*Exercise inputs:*
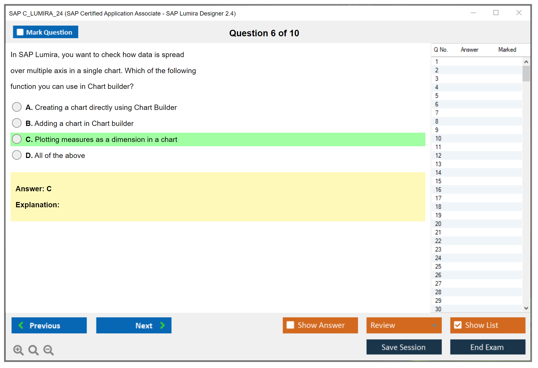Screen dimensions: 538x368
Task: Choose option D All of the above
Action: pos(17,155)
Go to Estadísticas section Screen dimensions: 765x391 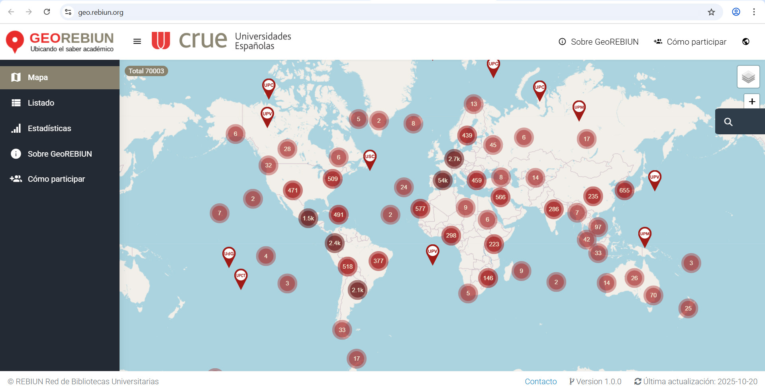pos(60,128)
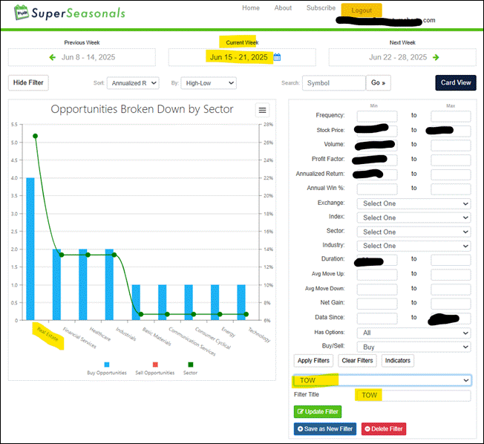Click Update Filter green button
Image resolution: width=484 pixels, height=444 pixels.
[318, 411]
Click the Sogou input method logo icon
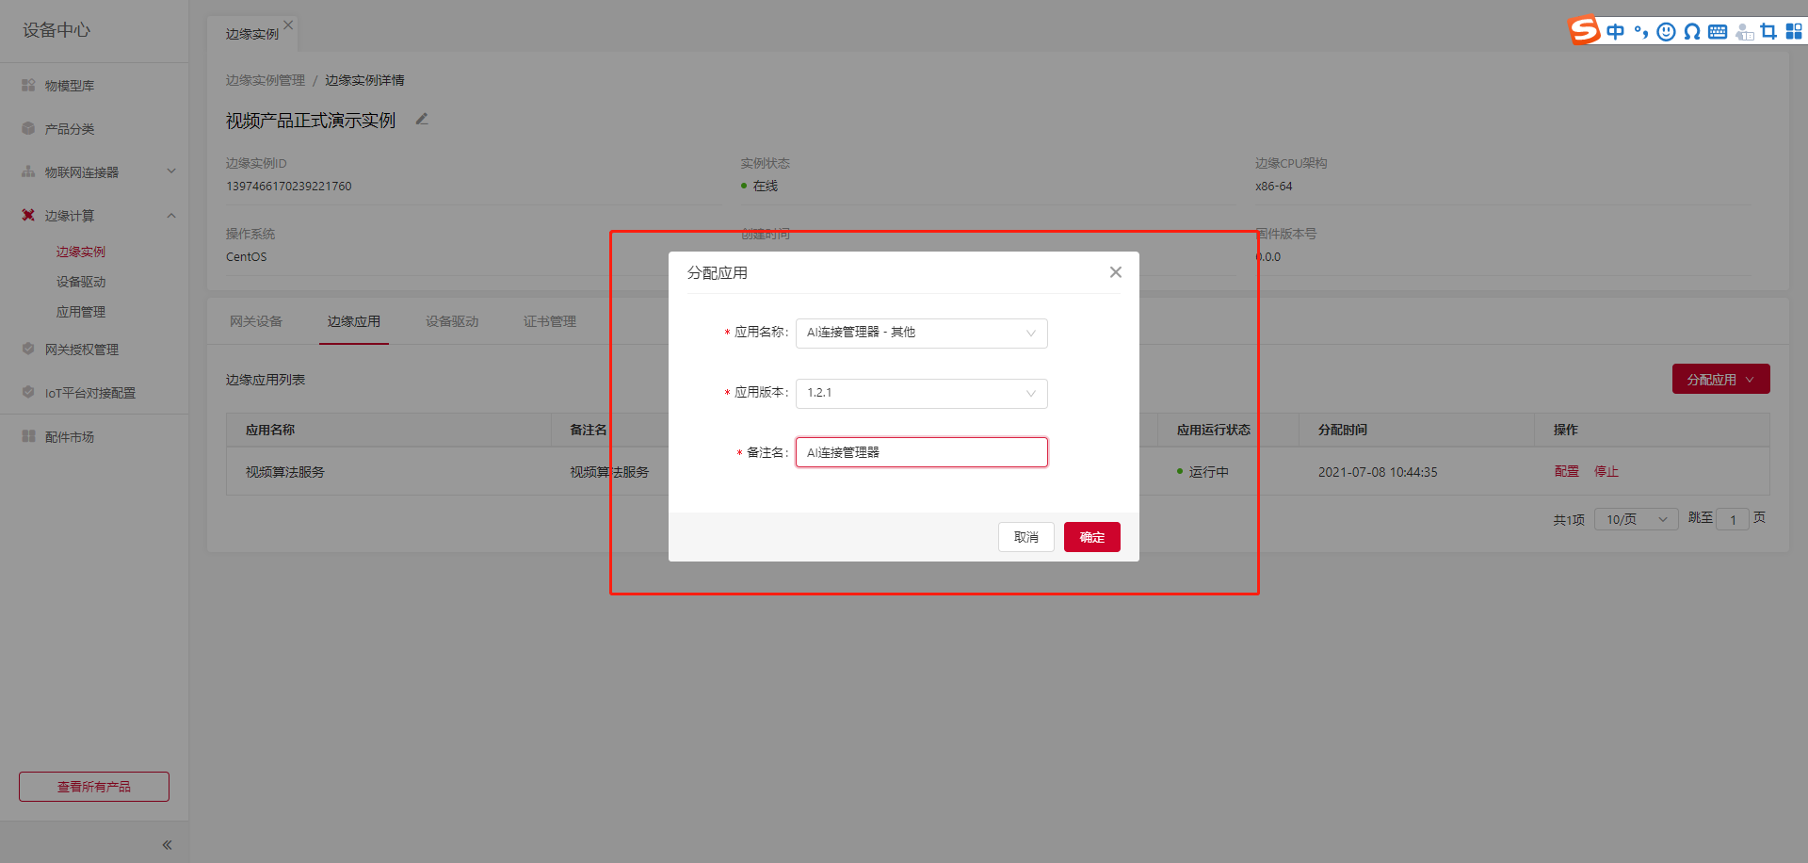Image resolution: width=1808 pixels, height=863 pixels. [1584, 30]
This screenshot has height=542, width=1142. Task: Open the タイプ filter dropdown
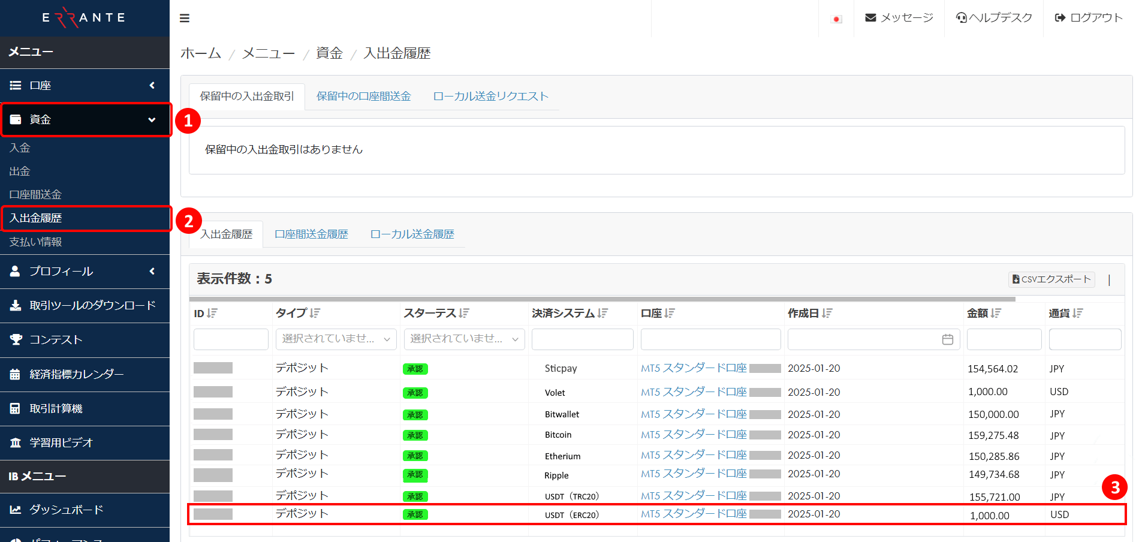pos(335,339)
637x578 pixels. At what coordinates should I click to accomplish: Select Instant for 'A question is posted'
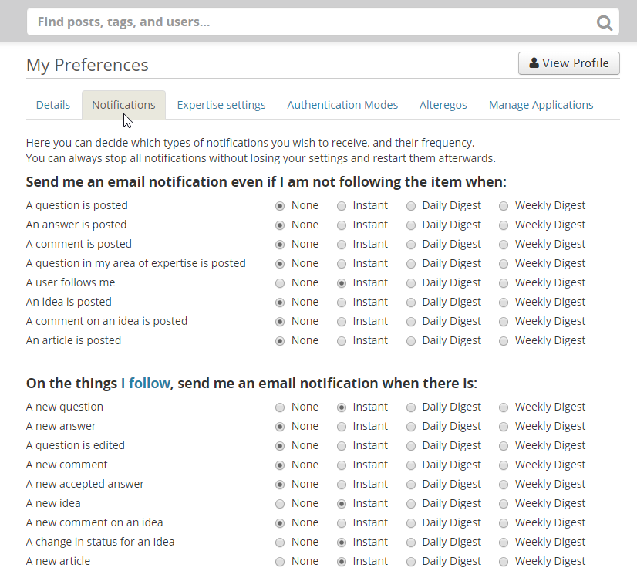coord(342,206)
--
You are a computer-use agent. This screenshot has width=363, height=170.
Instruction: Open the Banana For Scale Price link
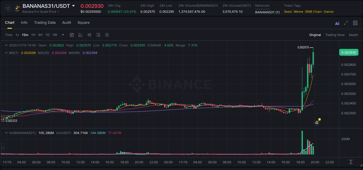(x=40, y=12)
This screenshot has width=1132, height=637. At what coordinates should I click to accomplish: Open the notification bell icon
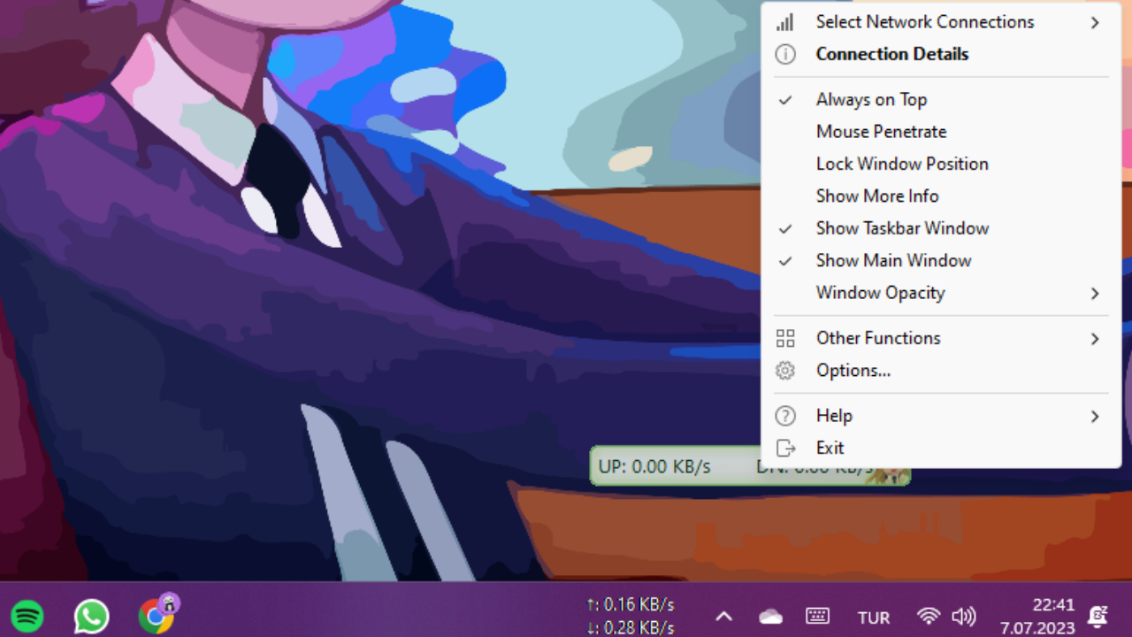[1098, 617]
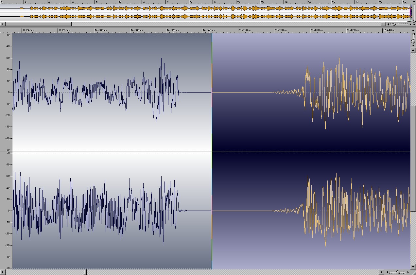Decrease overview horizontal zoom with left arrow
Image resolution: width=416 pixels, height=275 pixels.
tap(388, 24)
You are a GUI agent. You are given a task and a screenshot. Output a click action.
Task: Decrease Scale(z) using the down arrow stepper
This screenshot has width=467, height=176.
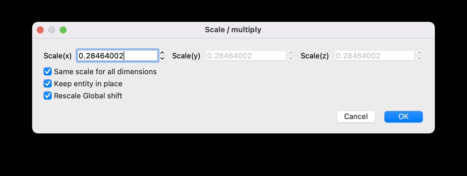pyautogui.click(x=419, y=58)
---
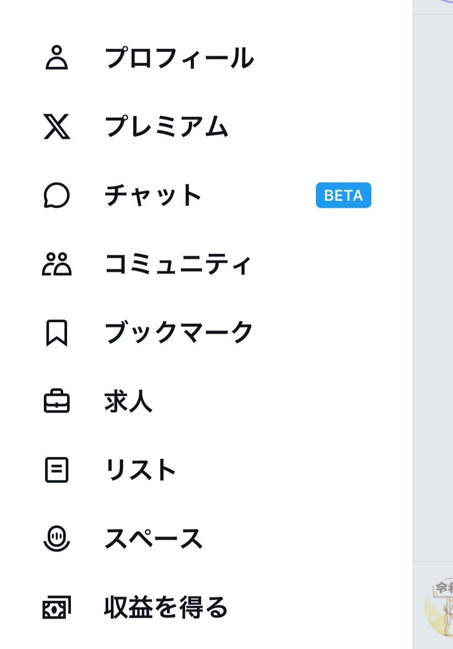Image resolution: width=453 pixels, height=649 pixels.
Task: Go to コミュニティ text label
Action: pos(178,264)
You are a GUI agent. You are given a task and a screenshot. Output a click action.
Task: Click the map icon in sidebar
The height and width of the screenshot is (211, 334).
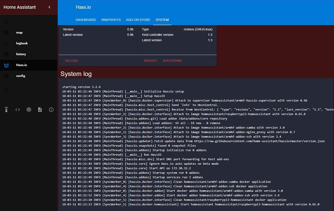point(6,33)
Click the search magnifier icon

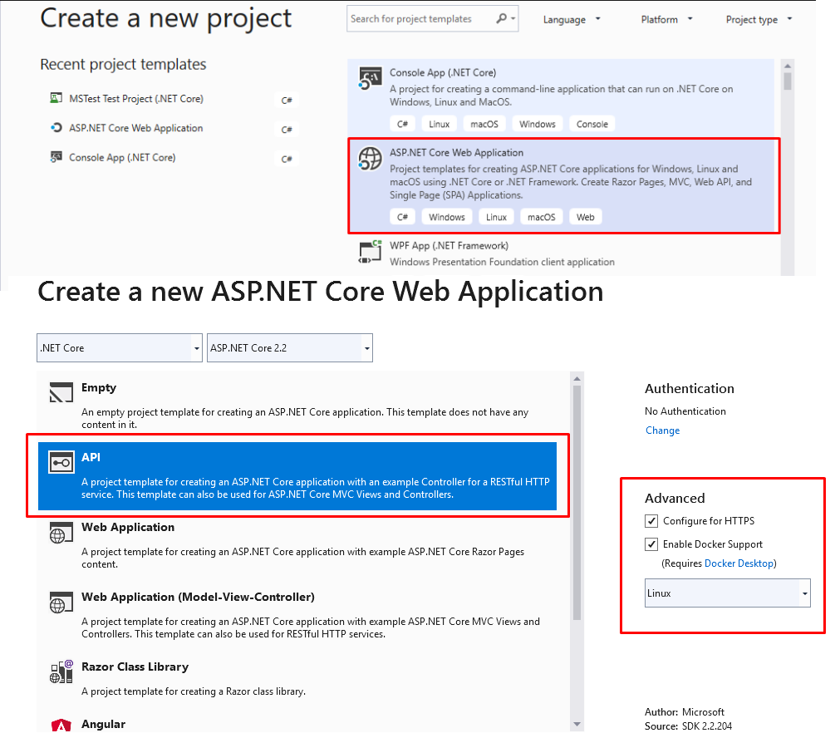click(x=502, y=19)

*What you should do:*
State how many lines of the items above contain the string "icon", treating uppercase and lowercase as distinct. Reply with the number alone.

*Task answer:*
4